Let $T=(V,E)$ be a tournament such that for every  $v\in V$ the set $\text{In}(v)$ contains at least $2$ elements. Is there a map $c: V\to \mathbb{Z}$ with the following properties?


*

*for all $v\in V$ we have $c(v) = \sum_{w\in \text{In}(v)} c(w)$, and

*$c$ is not the constant $0$-map.

 A: No, there isn't. For a counterexample, let $T$ be the tournament with vertex
set $V=\left\{  1,2,3,4,5\right\}  $ and arc set
\begin{align*}
E  & =\left\{  \left(  1,2\right)  ,\left(  1,3\right)  ,\left(  2,3\right)
,\left(  2,4\right)  ,\left(  3,4\right)  ,\left(  3,5\right)  ,\left(
4,5\right)  ,\left(  4,1\right)  ,\left(  5,1\right)  ,\left(  5,2\right)
\right\}  \\
& =\left\{  \left(  i,i+1\right)  \ \mid\ 1\leq i\leq5\right\}  \cup\left\{
\left(  i,i+2\right)  \ \mid\ 1\leq i\leq5\right\}
\end{align*}
(where indices are modulo $5$).
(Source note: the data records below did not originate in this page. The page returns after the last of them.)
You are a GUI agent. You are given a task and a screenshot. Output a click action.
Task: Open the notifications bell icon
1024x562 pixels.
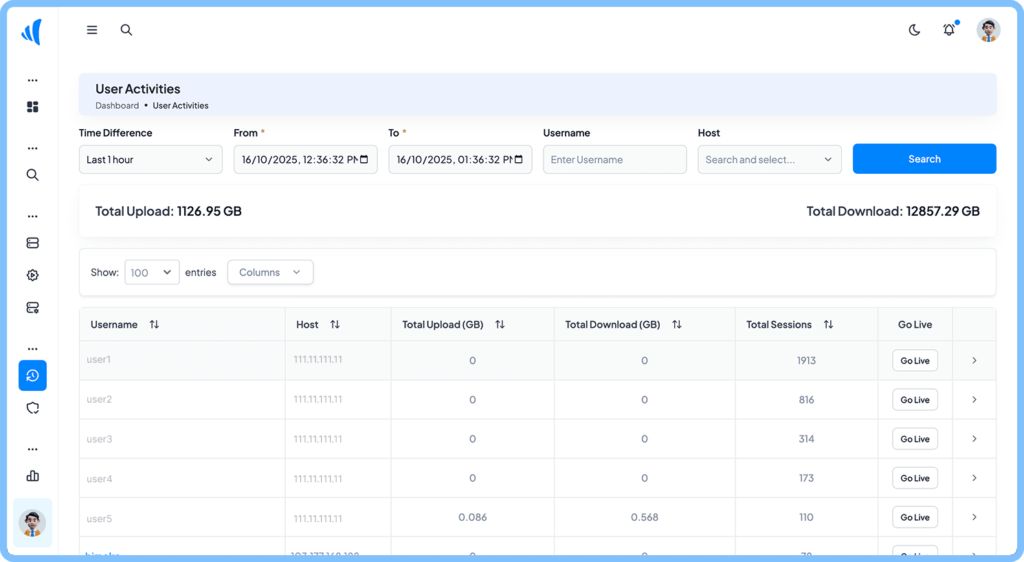point(949,30)
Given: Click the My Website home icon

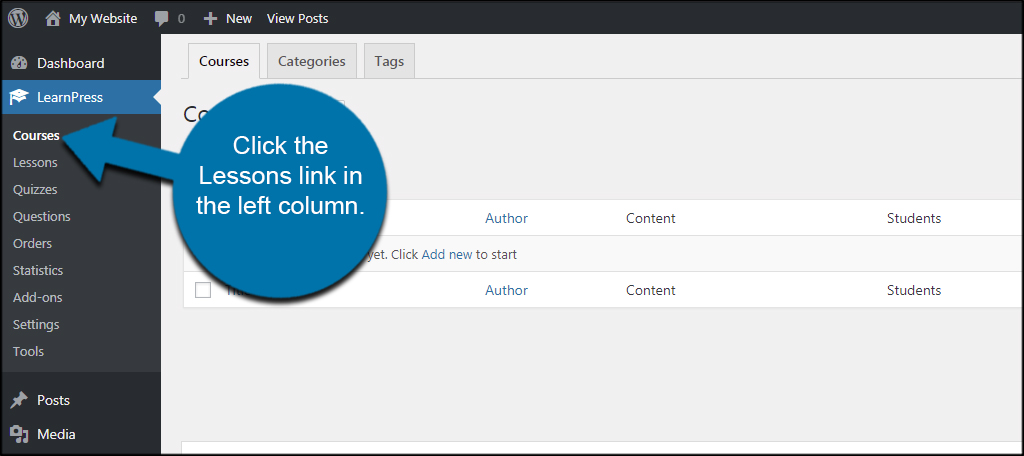Looking at the screenshot, I should click(x=53, y=18).
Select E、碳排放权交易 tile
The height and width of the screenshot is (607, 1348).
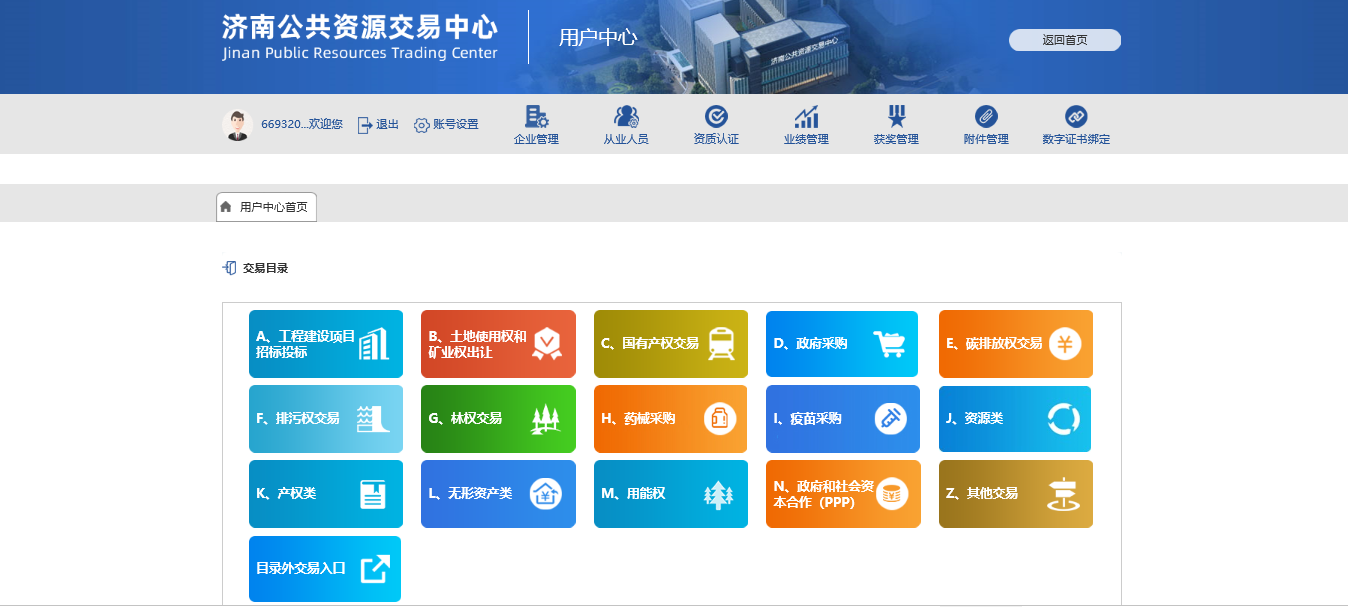[x=1015, y=344]
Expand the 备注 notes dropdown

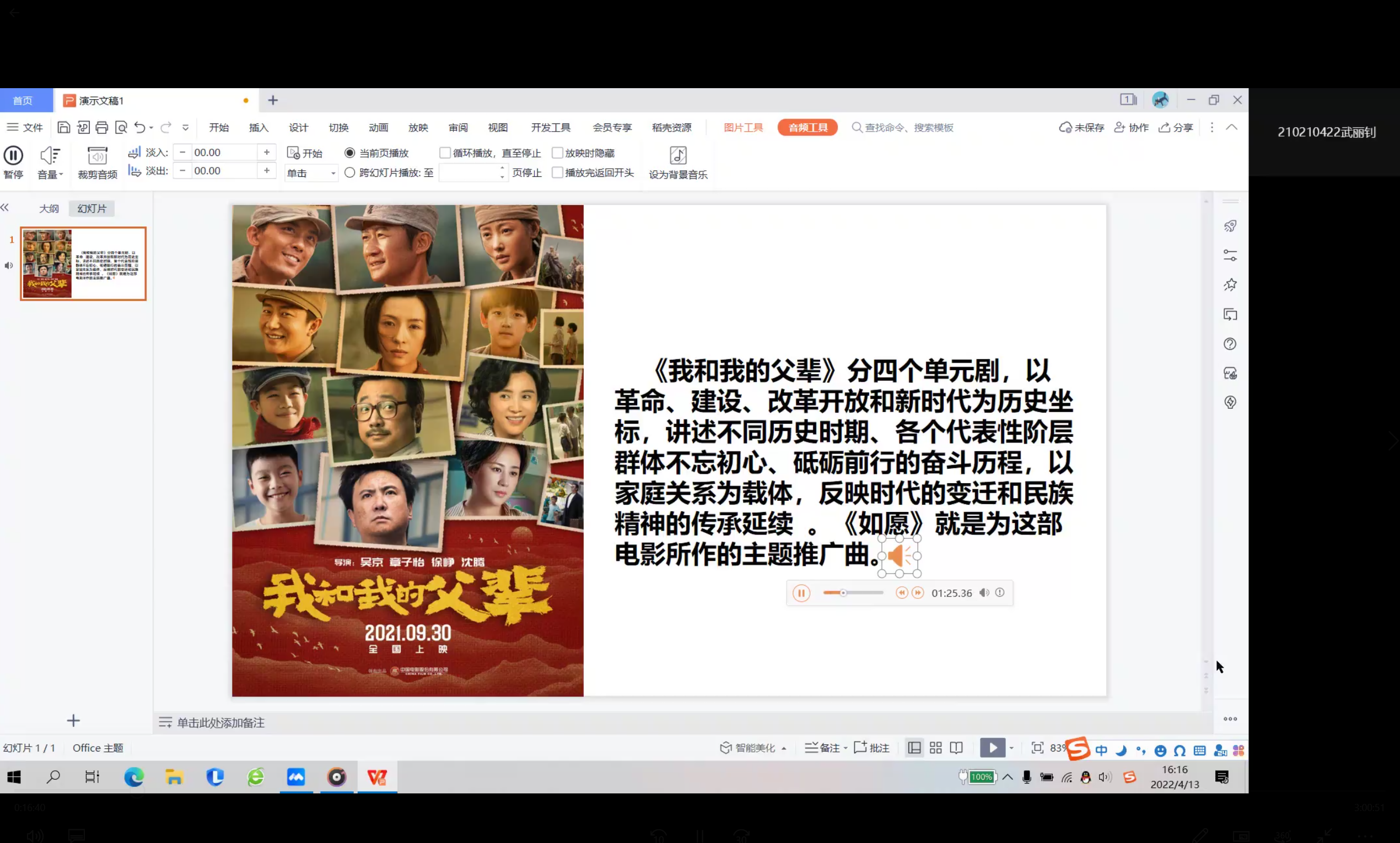tap(845, 748)
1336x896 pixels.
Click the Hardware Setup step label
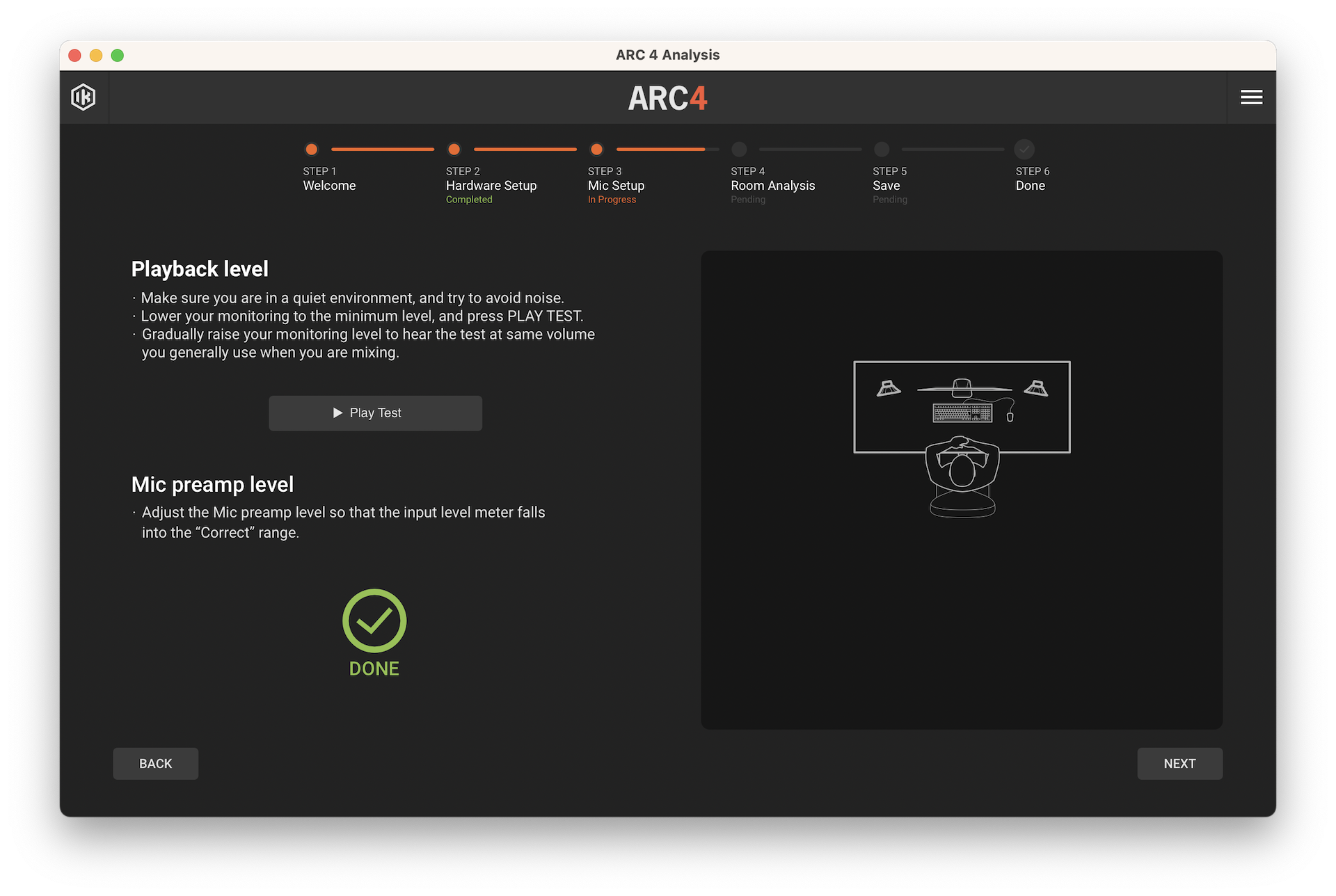point(491,186)
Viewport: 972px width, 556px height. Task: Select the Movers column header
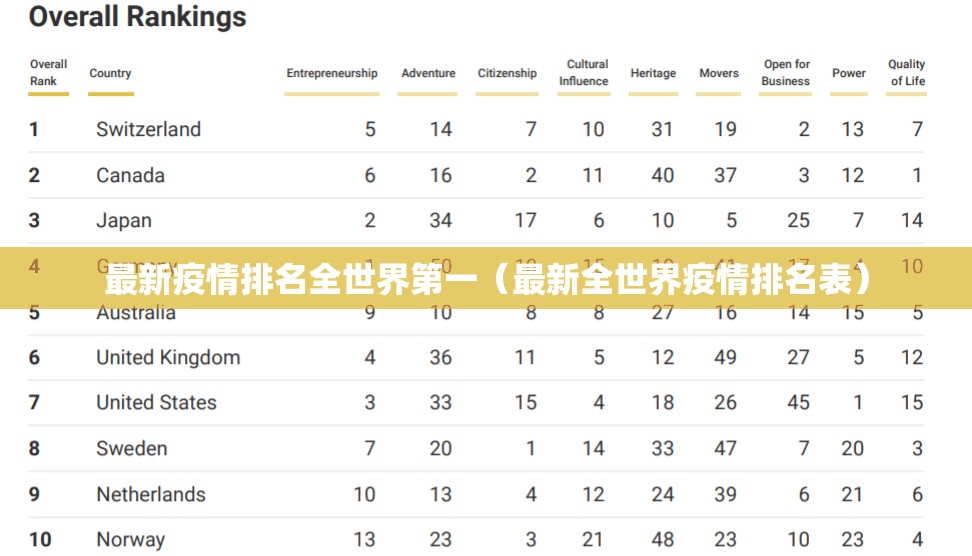pos(718,73)
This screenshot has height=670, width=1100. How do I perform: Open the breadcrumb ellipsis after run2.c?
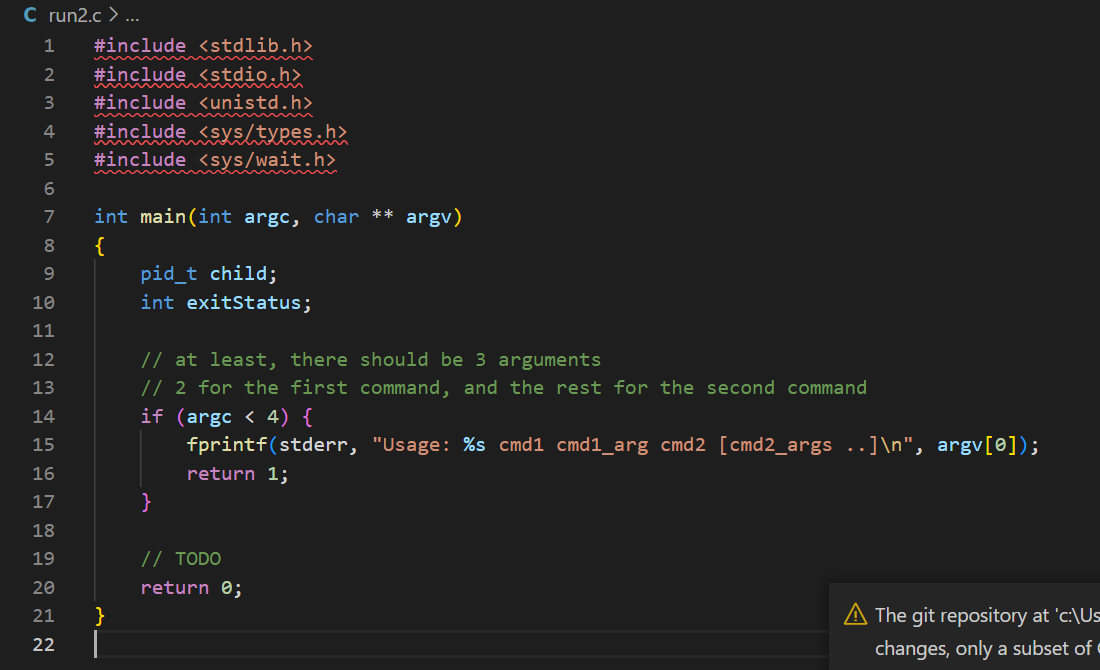click(x=131, y=15)
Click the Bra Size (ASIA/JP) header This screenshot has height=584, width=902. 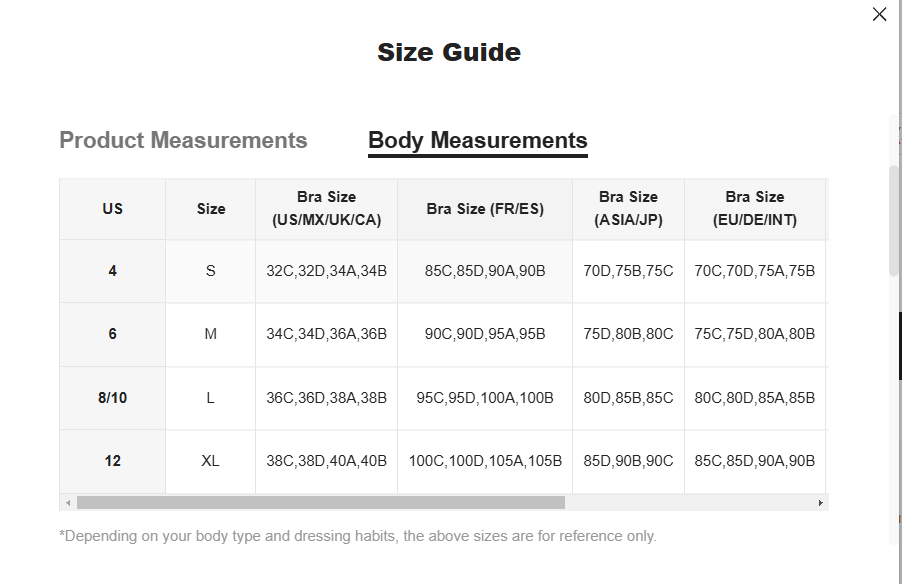628,209
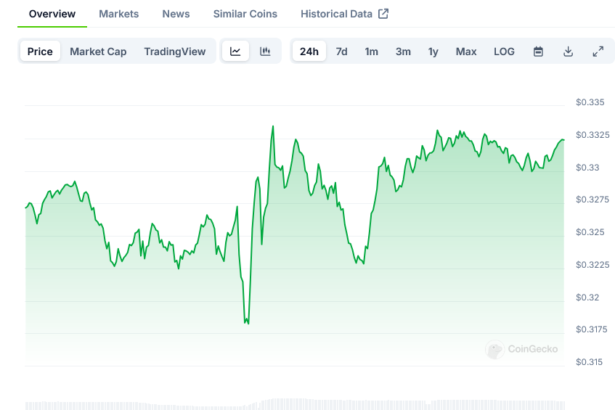Set chart range to 7d

pos(342,51)
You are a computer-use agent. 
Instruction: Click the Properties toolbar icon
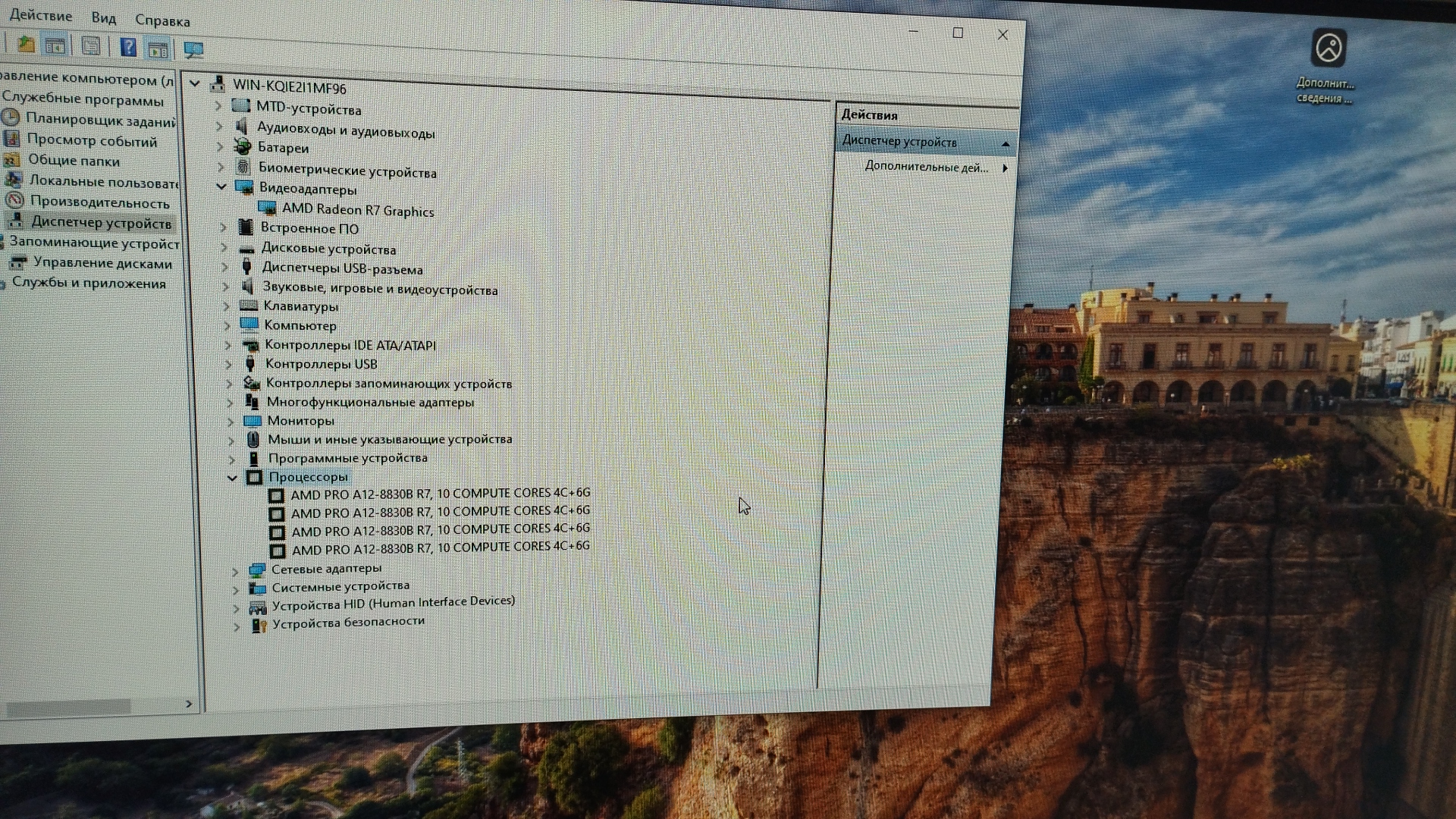(x=91, y=47)
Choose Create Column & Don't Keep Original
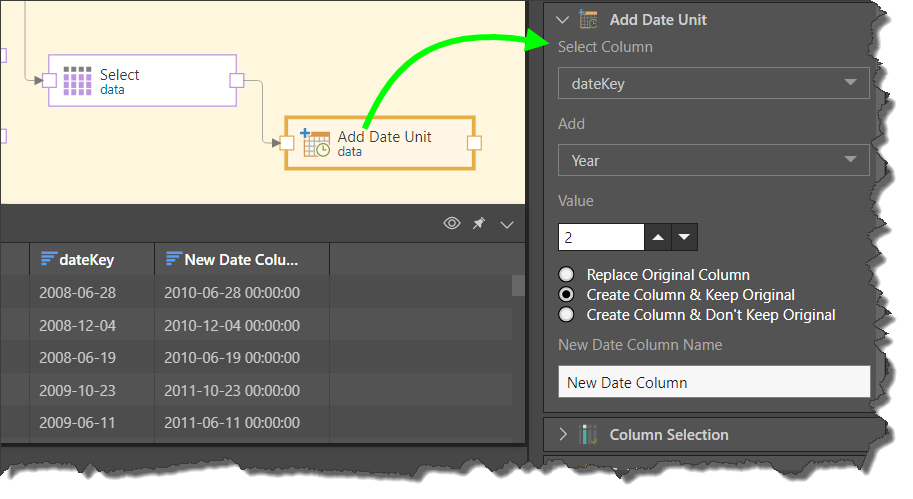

Each veretx of $T$ has indegree $2$ and
outdegree $2$. Your map $c$ must thus satisfy the following system of linear
equations:
\begin{equation}
\left\{
\begin{array}
[c]{c}
c\left(  1\right)  =c\left(  4\right)  +c\left(  5\right)  ;\\
c\left(  2\right)  =c\left(  5\right)  +c\left(  1\right)  ;\\
c\left(  3\right)  =c\left(  1\right)  +c\left(  2\right)  ;\\
c\left(  4\right)  =c\left(  2\right)  +c\left(  3\right)  ;\\
c\left(  5\right)  =c\left(  3\right)  +c\left(  4\right)
\end{array}
\right.  .
\end{equation}
But the only solution to this system is when all $c\left(  v\right)  $ are $0$.